Only the LX1 camera, one card & one battery were pickpocketed -- my case & charger, 2nd battery & backup card were still in my luggage. Not surprisingly, everything fits perfectly, equipment-wise. Perhaps with time I'll also learn to adjust as smoothly.

The lens is the same killer Leica 28-105-ish. I have been impressed with the improved color renditions, and I don't mind the slightly different character of the in-camera JPEGs (I also don't buy the notion, proposed by some bloggers and others on photo.net, that the LX2's "Venus III" chip does pre-processing on its RAW data -- an assertion that makes no sense to me).

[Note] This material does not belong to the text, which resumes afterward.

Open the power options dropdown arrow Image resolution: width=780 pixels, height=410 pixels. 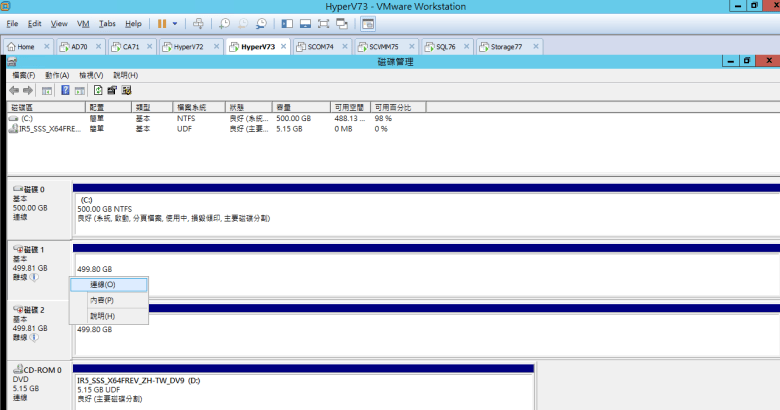[x=175, y=22]
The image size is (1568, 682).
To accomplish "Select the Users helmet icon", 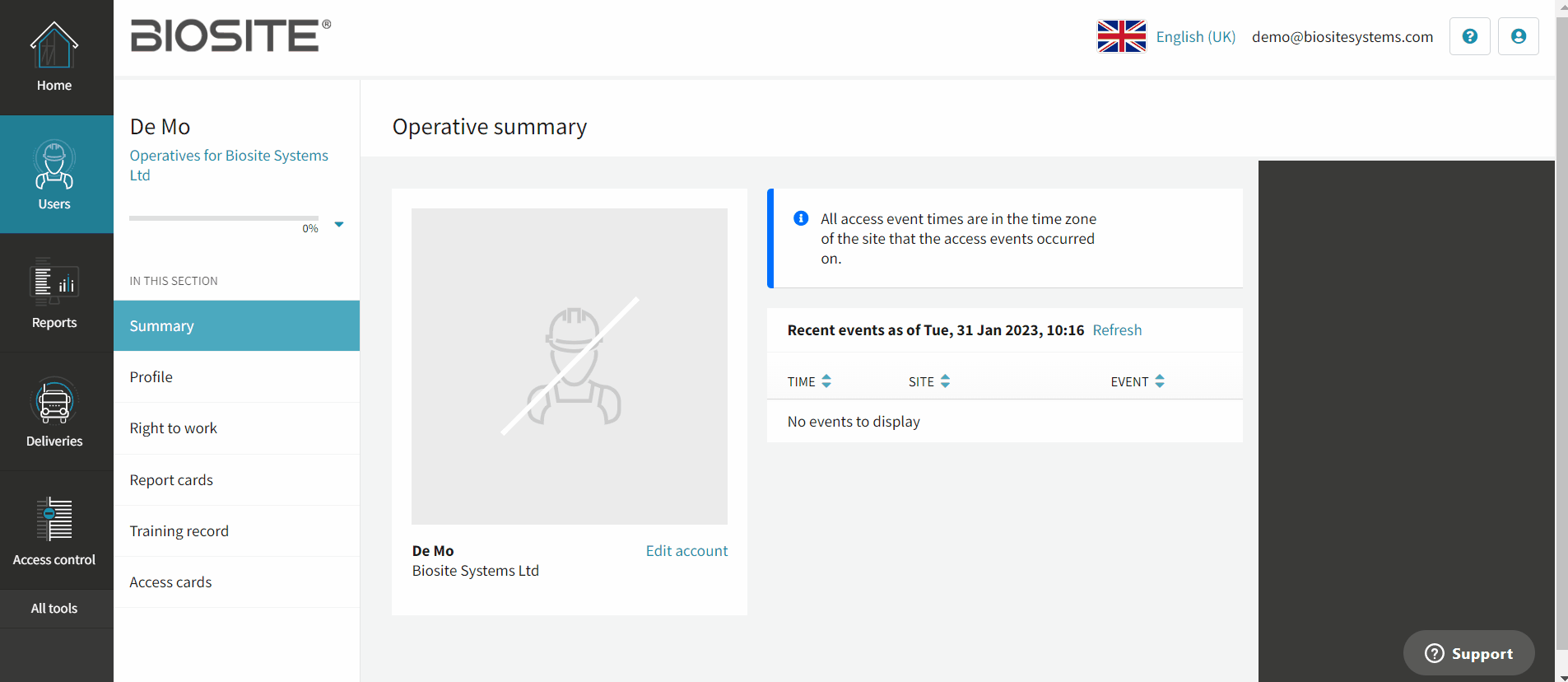I will tap(54, 164).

The higher ISOs (two extra stops, from 400 to 1600 as the top end) are a very welcome addition, regardless of how noisy the highest ones may be. A sharp grainy photo is better than an unreadable blur or no photo at all.

I might yet tape the back of the camera for grip as I did the LX1 -- but not the front. The LX2's front finger grip is much-improved in providing your middle finger purchase. Simple, and well-done -- but it needs to counter a downside change, hands-wise: to accommodate the larger LCD screen, the LX2's designers have cramped the rear-side controls. It's harder to shift your (my) thumb around and hit the correct thing in that smaller space.

If I want to hold the camera firmly, one-handed, I end up with my thumb on the screen (and away from the buttons). I am pretty sure that I only rarely used the LX1 one-handed, so this difference may feel like a bigger deal than it is.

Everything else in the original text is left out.